We could analyze and discuss the meteorological, sociological, and personal impacts of the April 27, 2011 tornado outbreak for years to come. It’s certainly an event that many Alabamians will never forget. The outbreak brought the first EF-5 tornado to Alabama since the April 8, 1998 Oak Grove tornado in Birmingham, and the first EF-5 tornadoes in north Alabama since the April 3, 1974 “Super Oubreak”. The tornado tracked for more than 130 miles, touching down in Marion County, Alabama southwest of Hackleburg, and remaining on the ground (with very few brief skips) until lifting near Huntland, Tennessee.
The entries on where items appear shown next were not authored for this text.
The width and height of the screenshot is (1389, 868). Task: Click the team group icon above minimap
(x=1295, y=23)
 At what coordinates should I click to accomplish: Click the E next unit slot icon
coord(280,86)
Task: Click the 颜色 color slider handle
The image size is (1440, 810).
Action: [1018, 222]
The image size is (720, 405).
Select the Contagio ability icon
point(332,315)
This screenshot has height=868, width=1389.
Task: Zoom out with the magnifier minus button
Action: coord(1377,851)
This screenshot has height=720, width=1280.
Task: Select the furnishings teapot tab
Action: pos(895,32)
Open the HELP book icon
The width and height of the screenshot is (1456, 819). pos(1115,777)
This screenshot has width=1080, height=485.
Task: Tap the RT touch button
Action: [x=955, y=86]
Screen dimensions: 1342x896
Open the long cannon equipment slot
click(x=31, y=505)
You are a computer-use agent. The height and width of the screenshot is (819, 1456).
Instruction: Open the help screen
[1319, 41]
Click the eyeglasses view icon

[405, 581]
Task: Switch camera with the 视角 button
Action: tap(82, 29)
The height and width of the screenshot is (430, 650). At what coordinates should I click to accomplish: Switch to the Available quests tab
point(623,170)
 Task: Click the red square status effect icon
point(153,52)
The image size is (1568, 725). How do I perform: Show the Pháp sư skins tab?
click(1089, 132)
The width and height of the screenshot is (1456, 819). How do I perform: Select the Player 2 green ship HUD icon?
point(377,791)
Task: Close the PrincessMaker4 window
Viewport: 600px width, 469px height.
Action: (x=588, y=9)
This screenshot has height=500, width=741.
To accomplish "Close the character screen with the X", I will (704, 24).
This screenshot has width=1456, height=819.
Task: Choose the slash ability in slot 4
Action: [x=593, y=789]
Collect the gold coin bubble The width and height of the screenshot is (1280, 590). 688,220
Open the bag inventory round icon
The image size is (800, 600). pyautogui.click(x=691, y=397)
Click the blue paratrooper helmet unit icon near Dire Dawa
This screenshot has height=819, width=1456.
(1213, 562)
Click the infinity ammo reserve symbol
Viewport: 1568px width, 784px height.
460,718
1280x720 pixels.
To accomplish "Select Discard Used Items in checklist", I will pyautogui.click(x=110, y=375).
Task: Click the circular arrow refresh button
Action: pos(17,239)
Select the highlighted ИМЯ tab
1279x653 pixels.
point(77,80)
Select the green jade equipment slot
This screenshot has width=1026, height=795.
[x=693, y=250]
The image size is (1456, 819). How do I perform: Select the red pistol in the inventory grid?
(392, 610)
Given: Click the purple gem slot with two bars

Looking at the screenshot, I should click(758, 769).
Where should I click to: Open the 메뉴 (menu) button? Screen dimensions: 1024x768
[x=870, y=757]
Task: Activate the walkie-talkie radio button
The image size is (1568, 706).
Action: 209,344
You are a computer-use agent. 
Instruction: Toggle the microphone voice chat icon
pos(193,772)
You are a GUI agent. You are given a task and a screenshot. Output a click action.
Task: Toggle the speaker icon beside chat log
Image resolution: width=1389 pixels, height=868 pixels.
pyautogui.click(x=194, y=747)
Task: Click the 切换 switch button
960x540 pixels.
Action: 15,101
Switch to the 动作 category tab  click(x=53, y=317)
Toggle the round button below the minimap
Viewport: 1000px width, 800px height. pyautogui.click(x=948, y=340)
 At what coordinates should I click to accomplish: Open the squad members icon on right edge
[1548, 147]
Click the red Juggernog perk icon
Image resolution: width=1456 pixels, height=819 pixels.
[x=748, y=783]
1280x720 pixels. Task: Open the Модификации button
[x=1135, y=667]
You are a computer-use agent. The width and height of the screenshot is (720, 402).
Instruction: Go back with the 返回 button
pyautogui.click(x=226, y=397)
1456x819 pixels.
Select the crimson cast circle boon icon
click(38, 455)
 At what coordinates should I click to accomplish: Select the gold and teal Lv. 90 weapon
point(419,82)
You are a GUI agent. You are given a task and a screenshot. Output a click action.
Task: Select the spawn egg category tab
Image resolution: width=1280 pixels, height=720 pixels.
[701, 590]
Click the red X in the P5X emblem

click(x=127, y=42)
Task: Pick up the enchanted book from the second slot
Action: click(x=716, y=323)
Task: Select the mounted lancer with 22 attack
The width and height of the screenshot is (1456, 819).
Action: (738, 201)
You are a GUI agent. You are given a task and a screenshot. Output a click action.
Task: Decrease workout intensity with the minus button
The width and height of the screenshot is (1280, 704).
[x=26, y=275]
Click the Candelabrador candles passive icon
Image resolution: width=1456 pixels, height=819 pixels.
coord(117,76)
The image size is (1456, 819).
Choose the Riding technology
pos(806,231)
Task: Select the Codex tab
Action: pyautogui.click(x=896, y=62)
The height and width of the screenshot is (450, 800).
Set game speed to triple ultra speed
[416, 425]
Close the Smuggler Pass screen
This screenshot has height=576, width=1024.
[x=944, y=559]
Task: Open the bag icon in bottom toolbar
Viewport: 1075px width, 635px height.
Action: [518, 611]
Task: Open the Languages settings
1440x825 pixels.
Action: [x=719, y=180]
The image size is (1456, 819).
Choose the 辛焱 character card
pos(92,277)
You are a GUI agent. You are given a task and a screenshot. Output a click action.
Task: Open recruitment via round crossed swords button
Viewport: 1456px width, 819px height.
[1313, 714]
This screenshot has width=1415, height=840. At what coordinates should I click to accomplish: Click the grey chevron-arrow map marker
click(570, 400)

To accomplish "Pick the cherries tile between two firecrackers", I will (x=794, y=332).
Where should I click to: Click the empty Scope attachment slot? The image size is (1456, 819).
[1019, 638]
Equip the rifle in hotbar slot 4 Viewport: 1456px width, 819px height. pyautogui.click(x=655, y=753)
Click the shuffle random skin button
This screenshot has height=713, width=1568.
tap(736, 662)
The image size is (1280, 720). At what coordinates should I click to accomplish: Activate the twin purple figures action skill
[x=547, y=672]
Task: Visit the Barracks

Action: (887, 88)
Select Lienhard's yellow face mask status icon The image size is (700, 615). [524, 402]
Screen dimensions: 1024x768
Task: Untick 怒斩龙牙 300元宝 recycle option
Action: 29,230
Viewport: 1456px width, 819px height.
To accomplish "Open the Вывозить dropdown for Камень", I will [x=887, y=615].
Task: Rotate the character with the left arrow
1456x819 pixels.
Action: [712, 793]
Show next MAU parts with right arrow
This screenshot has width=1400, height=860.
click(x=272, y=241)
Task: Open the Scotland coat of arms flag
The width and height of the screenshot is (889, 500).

The tornadoes brought power and connectivity problems to the Huntsville NWS office and to NASA SPoRT. So until recently, we have been unable to view quality MODIS imagery, and then clouds obscured the damage paths over the weekend and early this week. This morning’s 1640 UTC pass marked the first time we were able to view the damage paths in AWIPS. The 500-meter color composite from AWIPS is included below.
The long EF-5 path is really only readily apparent for the first 60 miles or so, when it was tracking across more heavily-forested portions of Marion, Franklin, and Lawrence Counties in Alabama. The track fades as the tornado moved into the red clay farmland surrounding the Tennessee River (less of a change in reflectance), and is only briefly evident as it reemerges in northwestern Madison County, Alabama (close to where many NWS and SPoRT staff members live). Even that portion of the track is obscured slightly due to a few pesky cumulus.
Other tornado paths are more evident in the 250-meter visible image, including all three tornado paths in Marion County, Alabama, and the last 15-20 miles of the EF-4 that moved across Cullman and Marshall Counties. All of these paths are noted with arrows on the image below.
Let’s focus again back on the EF-5 tornado. One of the advantages of MODIS imagery is that it can help target storm surveys–or verify what has been found. Zooming in on the widest part of the EF-5 track yields an image like this:
At its widest in eastern Franklin County, the path is approximately 8 pixels wide, and 4 to 6 pixels wide closer to the Marion-Franklin County line (near where Hackleburg and Phil Campbell are located). This suggests a width of 1-1.5 kilometers (2/3-1 mile) in these areas, and 2km (almost 1.25 miles) wide in eastern Franklin County. This closely matches what the NWS storm survey teams found (myself included): original estimates of the path width in Phil Campbell the day after the outbreak were 3/4 mile, and a follow-up survey yielded a 1.25 mile wide swath in the Oak Grove community of eastern Franklin County.
SPoRT continues to work to acquire and process even-higher resolution imagery from the ASTER (Advanced Spaceborne Thermal Emission and Reflection Radiometer) instrument aboard Terra. Hopefully this imagery will yield even more information, which can be used for future research…and hopefully new ways to limit such killer outbreaks.